Another passion is his college student experience from 1956 to 1960. Even now, nearly 48 years after receiving a bachelor’s degree in English, San Diego’s College for Men holds a permanent place in his heart.
“The College for Men opened my eyes to what was around me, what was available to me as a human being. I was bright, but I did not realize what it could mean for me until I got into that school,” says Bowman, who was 28 when he started at the institution that later merged with the San Diego College for Women to become the University of San Diego.

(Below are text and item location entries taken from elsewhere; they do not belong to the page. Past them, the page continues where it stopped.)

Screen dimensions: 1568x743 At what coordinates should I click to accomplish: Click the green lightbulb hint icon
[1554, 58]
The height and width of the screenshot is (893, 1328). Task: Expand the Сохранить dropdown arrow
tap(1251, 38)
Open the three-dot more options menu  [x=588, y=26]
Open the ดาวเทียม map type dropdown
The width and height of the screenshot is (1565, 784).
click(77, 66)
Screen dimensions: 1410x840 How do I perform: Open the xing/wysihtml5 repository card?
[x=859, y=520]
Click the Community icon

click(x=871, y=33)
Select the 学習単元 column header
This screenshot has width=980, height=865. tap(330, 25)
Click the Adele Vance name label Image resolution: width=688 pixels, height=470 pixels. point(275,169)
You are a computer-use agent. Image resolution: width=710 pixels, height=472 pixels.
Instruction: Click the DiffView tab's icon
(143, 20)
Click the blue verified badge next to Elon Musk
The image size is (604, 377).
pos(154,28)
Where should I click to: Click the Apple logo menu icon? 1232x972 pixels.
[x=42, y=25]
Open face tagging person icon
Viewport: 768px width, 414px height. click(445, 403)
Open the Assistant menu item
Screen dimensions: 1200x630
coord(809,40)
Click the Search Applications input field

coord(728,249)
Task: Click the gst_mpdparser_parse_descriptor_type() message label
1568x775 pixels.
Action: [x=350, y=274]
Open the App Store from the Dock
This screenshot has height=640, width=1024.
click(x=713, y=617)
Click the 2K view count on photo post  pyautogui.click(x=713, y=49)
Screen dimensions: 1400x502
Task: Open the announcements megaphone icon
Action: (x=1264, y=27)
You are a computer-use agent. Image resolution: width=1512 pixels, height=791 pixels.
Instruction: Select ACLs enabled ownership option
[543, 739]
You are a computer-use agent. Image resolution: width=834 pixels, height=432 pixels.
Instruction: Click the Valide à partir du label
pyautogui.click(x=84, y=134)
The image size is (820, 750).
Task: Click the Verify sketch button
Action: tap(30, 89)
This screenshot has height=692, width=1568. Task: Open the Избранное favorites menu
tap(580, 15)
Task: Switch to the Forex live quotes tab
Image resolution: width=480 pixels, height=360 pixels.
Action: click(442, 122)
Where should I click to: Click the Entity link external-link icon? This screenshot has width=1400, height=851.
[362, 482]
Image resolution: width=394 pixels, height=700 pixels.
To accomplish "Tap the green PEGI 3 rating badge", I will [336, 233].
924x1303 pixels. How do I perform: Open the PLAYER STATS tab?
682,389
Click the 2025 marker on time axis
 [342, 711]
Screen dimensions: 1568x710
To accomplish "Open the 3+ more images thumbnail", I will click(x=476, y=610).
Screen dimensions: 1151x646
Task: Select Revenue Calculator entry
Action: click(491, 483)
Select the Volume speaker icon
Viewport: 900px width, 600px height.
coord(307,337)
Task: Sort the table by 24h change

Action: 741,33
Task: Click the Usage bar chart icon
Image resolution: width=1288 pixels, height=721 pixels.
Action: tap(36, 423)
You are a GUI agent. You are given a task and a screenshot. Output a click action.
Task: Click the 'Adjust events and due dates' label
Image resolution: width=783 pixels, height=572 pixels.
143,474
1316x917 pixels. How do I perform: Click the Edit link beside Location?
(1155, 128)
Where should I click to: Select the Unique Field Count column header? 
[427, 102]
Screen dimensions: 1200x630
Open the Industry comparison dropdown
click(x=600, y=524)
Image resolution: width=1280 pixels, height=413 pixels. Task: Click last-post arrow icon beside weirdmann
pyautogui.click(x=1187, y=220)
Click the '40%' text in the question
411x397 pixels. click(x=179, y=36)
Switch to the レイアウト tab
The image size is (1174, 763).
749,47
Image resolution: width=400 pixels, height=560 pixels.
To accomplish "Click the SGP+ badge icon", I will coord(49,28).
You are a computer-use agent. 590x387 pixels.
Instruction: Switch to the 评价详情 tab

Bowman gained admission into the institution based on two recommendations and the encouragement of Irving Parker, who was the College for Men’s dean of admissions. Parker offered Bowman a chance to attend college, but only if he kept his grades up. Bowman failed two classes his first semester and Parker reminded him of their agreement. Parker, however, gave Bowman a second chance because of two A grades in English and a B in American History.
“Had it not been for Dean Parker’s faith in me, I would perhaps be mired still in that infernal swamp of failures fruitlessly seeking a means of escape,” says Bowman, who spoke at a recent memorial Mass inside Founders Chapel for Parker, who passed away in November. “Whatever success I have enjoyed during those 51 years since that late summer of 1956, I owe to the man we pray for today. Irving Parker was not only my benefactor and teacher, but he was also my inspiration.”
Bowman, who took classes at San Diego City College to build academic confidence, arrived on the College for Men campus the year the school fielded its first football team. He still says he earned both his degrees from the San Diego College for Men. It’s a source of pride. It’s his way to ensure that the College for Men’s contributions are not forgotten.
“We had excellent faculty. They knew most of us weren’t well-educated in the lower grades, and they took time with us and they explained things we couldn’t figure out,” Bowman says. “The faculty and the students were just one group. We were bonded together. Many of us were married and trying to make a living. It was a common need for all of us to get an education. Out of this group came teachers, lawyers, judges and professional businessmen, and all of it came out of this little school located across the street.”